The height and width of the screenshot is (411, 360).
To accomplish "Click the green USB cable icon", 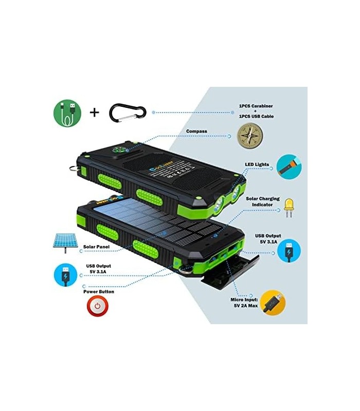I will click(68, 113).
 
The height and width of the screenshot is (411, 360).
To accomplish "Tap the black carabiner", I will click(128, 111).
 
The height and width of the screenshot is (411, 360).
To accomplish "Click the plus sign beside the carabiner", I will click(95, 112).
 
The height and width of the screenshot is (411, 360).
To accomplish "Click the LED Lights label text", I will click(259, 165).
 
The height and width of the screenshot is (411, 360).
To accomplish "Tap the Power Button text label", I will click(99, 291).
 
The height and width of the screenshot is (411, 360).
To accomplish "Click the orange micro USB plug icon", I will click(272, 303).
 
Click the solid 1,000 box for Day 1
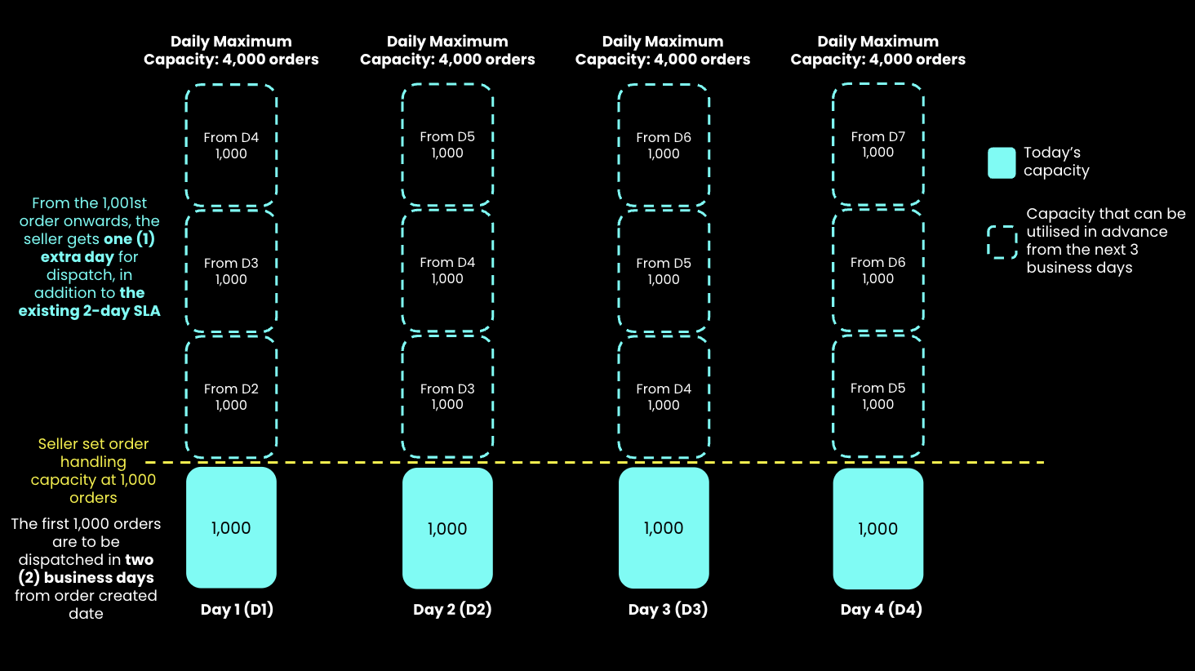(231, 527)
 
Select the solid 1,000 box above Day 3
(664, 527)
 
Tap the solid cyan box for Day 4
(878, 528)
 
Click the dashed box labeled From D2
(231, 397)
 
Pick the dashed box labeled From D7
(878, 144)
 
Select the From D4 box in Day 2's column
(447, 270)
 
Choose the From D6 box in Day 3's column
(664, 145)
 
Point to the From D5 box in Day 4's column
(878, 396)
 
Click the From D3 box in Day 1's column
(231, 271)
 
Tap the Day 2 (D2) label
(452, 609)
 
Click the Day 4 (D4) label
(882, 609)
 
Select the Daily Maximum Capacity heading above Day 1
(231, 50)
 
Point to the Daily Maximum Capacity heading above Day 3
(663, 50)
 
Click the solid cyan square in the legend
(1002, 162)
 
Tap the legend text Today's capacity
(1056, 162)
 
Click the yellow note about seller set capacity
(93, 470)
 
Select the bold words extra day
(78, 257)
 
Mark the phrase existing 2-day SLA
(89, 311)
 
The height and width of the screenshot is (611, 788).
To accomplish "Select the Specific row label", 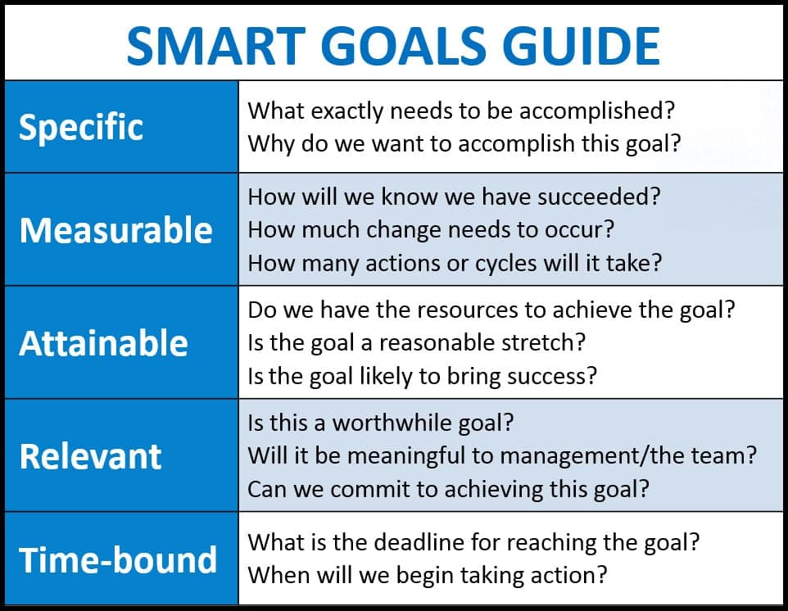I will click(81, 127).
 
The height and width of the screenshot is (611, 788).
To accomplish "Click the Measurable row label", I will click(115, 230).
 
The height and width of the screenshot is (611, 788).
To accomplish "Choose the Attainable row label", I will click(103, 342).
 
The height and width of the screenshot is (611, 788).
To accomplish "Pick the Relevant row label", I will click(90, 456).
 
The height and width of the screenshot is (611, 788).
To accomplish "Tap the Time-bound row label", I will click(118, 560).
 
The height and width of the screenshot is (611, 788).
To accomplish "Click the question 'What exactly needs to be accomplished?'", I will click(462, 111).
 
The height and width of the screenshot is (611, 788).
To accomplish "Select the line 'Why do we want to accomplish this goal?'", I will click(464, 143).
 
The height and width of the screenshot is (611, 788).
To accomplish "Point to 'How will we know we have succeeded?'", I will click(454, 197).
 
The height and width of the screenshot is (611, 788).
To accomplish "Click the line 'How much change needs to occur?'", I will click(430, 230).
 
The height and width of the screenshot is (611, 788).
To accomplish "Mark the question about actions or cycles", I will click(455, 263).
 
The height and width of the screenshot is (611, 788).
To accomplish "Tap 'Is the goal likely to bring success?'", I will click(423, 375).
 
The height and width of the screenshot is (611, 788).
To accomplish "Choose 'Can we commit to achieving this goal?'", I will click(448, 488).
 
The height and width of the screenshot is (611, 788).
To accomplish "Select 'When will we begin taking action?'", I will click(428, 574).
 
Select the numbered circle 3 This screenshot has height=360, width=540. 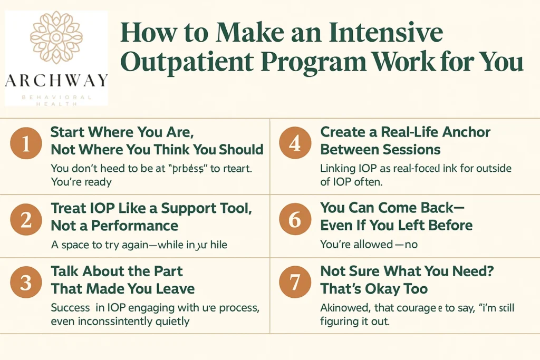click(25, 282)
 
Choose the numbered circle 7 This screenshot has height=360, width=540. click(295, 282)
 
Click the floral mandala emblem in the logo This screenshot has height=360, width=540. click(56, 37)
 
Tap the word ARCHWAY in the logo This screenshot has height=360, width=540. click(56, 81)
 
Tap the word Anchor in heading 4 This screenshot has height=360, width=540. click(464, 132)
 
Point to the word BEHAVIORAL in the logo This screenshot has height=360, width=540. click(56, 97)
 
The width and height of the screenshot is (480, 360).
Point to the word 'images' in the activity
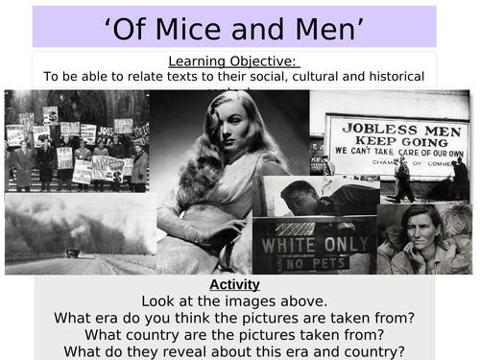[252, 301]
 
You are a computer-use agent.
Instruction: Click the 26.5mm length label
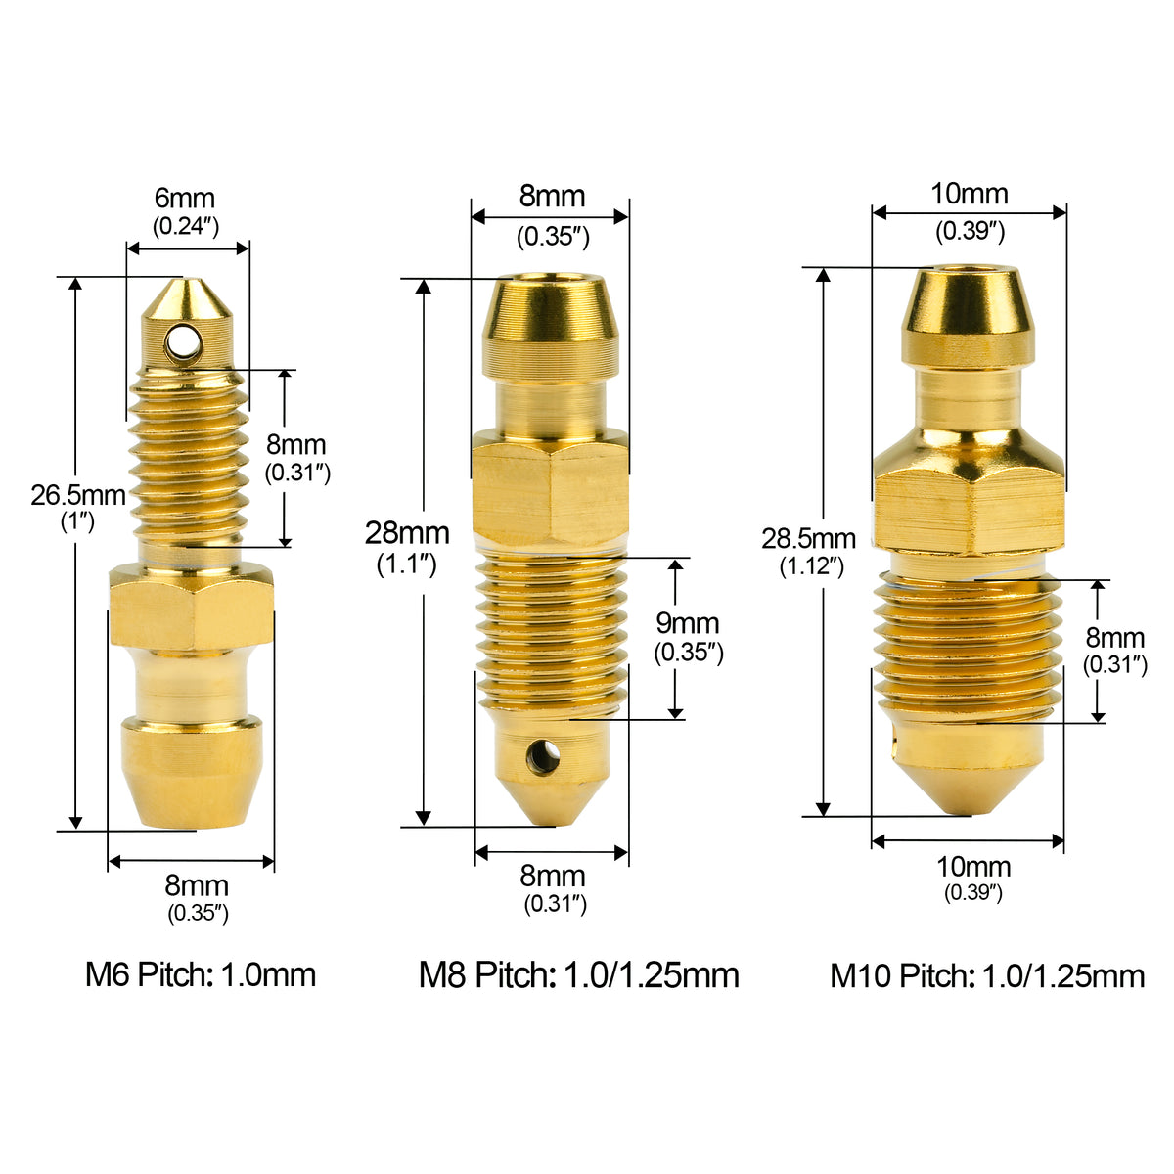(78, 496)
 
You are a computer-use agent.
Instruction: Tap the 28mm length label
(407, 534)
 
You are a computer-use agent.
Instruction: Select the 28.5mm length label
(808, 538)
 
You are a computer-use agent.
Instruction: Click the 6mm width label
(185, 198)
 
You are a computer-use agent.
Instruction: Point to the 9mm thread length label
(688, 623)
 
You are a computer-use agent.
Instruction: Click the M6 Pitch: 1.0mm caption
(201, 974)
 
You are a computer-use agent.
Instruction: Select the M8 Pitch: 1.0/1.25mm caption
(579, 974)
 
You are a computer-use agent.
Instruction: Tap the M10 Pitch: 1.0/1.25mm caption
(987, 975)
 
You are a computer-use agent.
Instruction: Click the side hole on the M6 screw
(182, 344)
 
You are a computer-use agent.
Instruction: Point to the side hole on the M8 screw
(543, 757)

— Direction —
Copy out the material from the line containing "Click the From D3 box in Day 1's column" through the line containing "(1002, 162)", reproducing each line precisely.

— Correct answer —
Click the From D3 box in Day 1's column
(231, 271)
 
Tap the Day 2 (D2) label
(452, 609)
 
Click the Day 4 (D4) label
(882, 609)
 
Select the Daily Maximum Capacity heading above Day 1
(231, 50)
 
Point to the Daily Maximum Capacity heading above Day 3
(663, 50)
 
Click the solid cyan square in the legend
(1002, 162)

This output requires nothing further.